Moritz Kraemer, chief economist at LBBW, stated that this could be Christine Lagarde’s moment of “whatever it takes” because there is doubt about whether or not the ECB can hike as aggressively.
These are the five most important questions to ask markets.
1/ How will the ECB respond to Thursday’s events?
Nearly certain, the ECB is going to announce that it will cease bond buying mid-year. It will then open the door for a rate rise in July.
Lagarde stated that the -0.50% Deposit Rate should be zero or slightly above by September end. This would imply a minimum 50 basis point (bps) increase from current levels.
It is also possible that policymakers will restate their commitments to continuing to reinvest proceeds from maturing bonds back in the market to support weaker countries of the euro area.
Graphic: ECB looks set end asset purchases around mid-year – https://fingfx.thomsonreuters.com/gfx/mkt/zjvqkgakmvx/ECBpathJune.PNG
2/ Could a July rate rise be possible?
Markets and economists expect a 25-bps rate increase in July, but there has been increased speculation due to record levels of eurozone inflation in May.
According to the Slovak, Austrian, Latvian, and Dutch central bank governors, a 50-bps increase should be possible.
Lagarde’s remarks before the inflation numbers were released indicated a 25-bps increase, but left open the possibility of bigger movements in the coming months.
Lagarde is likely to press for a rate rise, with euro-area inflation at 8.1%, which is nearly four times that of the ECB’s 2% target.
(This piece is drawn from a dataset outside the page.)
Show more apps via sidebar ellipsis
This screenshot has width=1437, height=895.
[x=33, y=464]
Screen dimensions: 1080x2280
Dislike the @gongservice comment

Graphic: Markets bet ECB will hike rates by over 100 bps in 2022 – https://graphics.reuters.com/EUROPE-MARKETS/gkplgzjrqvb/chart.png
3/ What’s the most important thing about neutral rates?
Lagarde, however, has suggested further rate rises to the neutral level or above. Therefore, a perception of neutrality by the ECB would suggest how high it expects rates will go.
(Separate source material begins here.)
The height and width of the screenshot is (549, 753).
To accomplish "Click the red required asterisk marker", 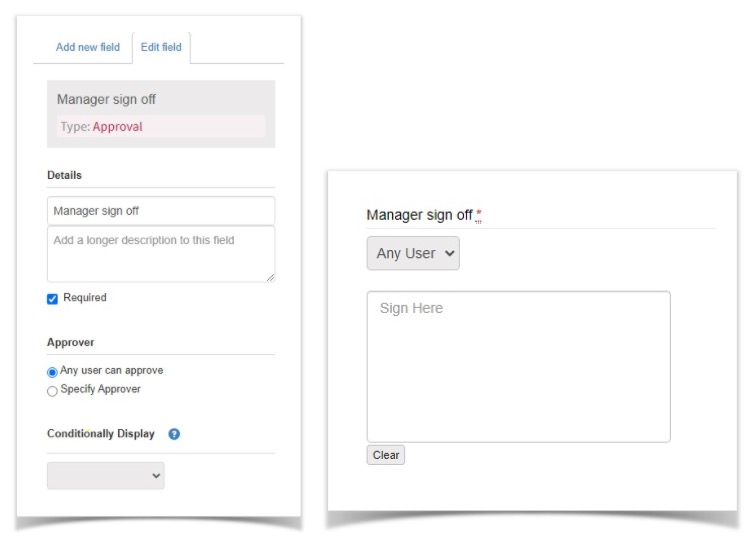I will click(x=479, y=215).
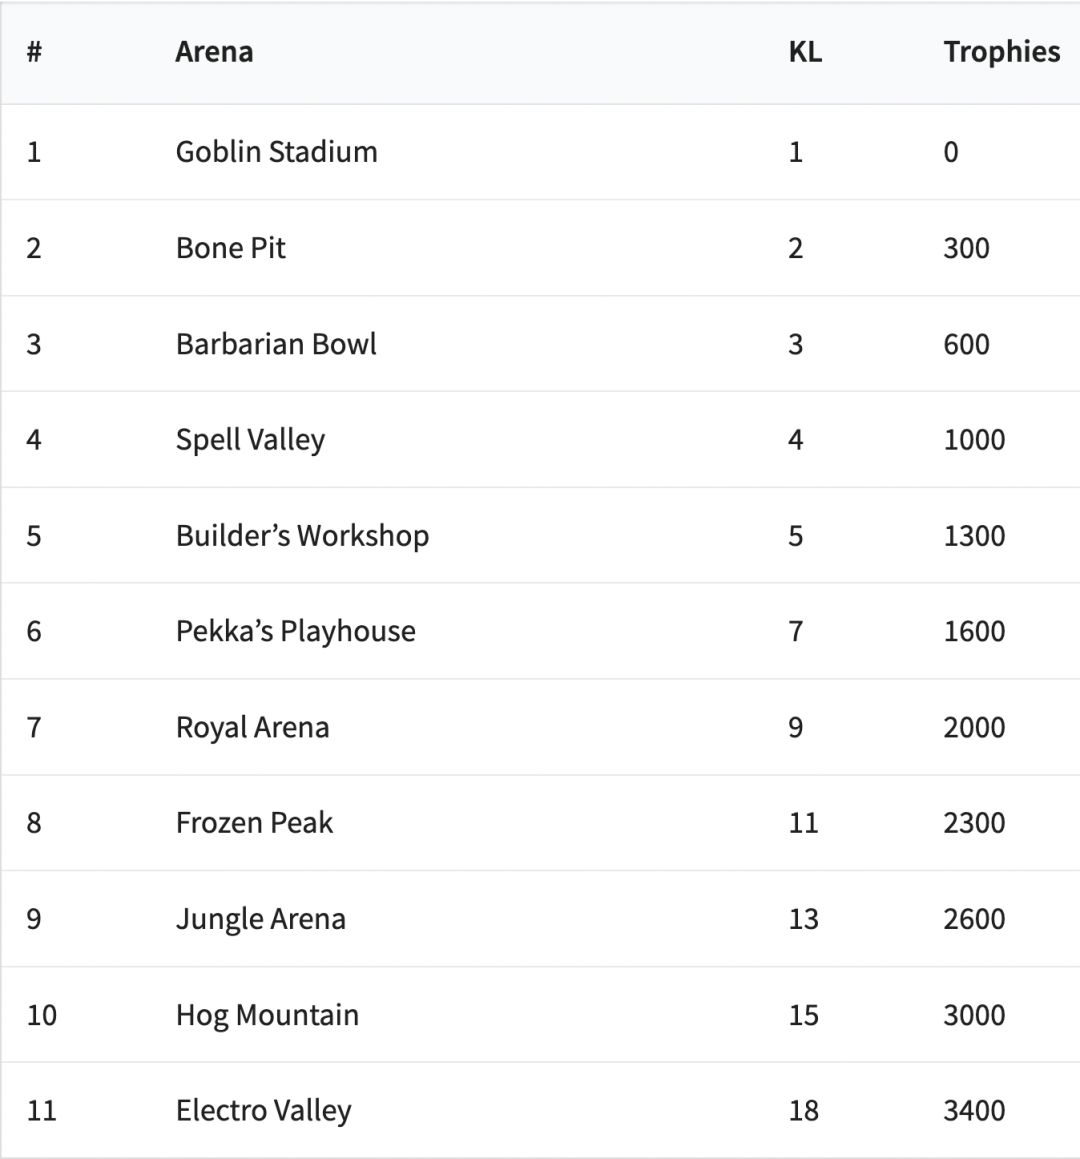Click the 1000 trophies cell
The height and width of the screenshot is (1159, 1080).
[x=974, y=440]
The neutral rate, an invisible rate that brings the economy’s output to its potential, is not stimulative and it is also non-restrictive.
The ECB is estimating that it will be anywhere from 1% to 2%. This suggests that rates could rise well beyond 2023. Fabio Panetta from the ECB believes that normalization of policy should not lead to rates returning to neutral.
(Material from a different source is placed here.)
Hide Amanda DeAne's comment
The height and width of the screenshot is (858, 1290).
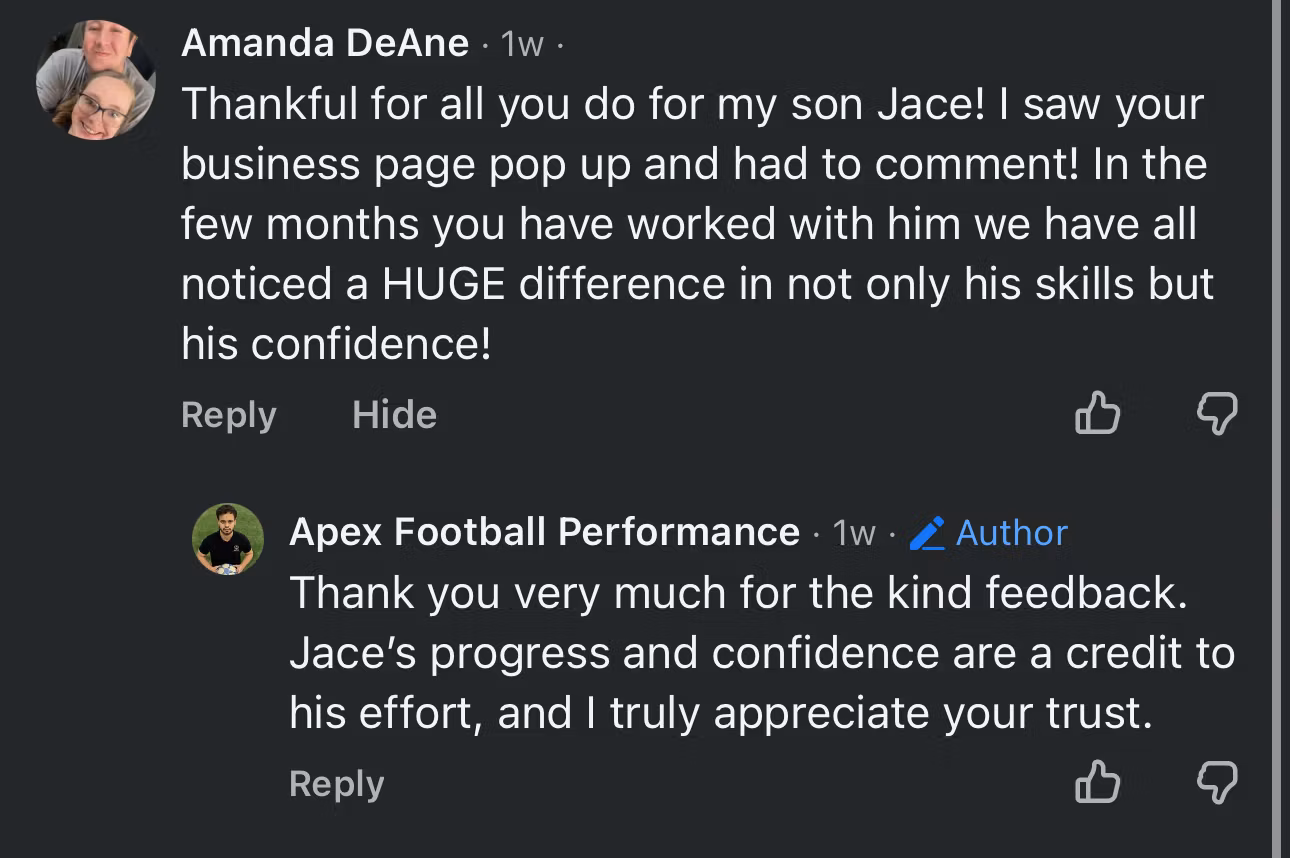tap(394, 414)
Graphic: What is the neutral rate of the ECB? – https://fingfx.thomsonreuters.com/gfx/mkt/dwvkrnjwzpm/ECBneutral.PNG
4. What is the impact of a slowing economy on rate increases?
The ECB has a smaller window to normalize rates prior to growth slowing. This could mean that it will have to decide between fighting inflation and supporting growth. But, ultimately, the ECB’s mandate is price stability.
Global economic problems include high inflation that is pushing down consumption and the ongoing war in Ukraine. On Thursday, the latest ECB forecasts could show sharply revised downwards in growth estimates and revisions up to inflation estimates.
Recent Reuters polls show that 30% of economists predict a recession over the coming year.
Philip Lane, chief economist at the ECB, warns that rate movements beyond September will be affected by inflation and the effect of the Ukraine conflict.
Graphic: ECB chartpack – US and europe cesis – https://fingfx.thomsonreuters.com/gfx/mkt/znvneomedpl/ECB%20chartpack%20-%20US%20and%20europe%20cesis.JPG
5/ Are the ECB concerned about a weakening euro?
Recent commentary indicates that the currency may be back on the ECB’s list of concerns. Francois Villeroy de Galhau, ECB policymaker, said that a weaker euro might make it difficult to control inflation toward its target.
However, publically the ECB seems to be sticking to its policy that monitors exchange rates but not to target them.
The dollar is up 6% this year against the euro, but the decline has been driven by Federal Reserve tightening. The euro has fallen 1.6% on a trade-weighted scale.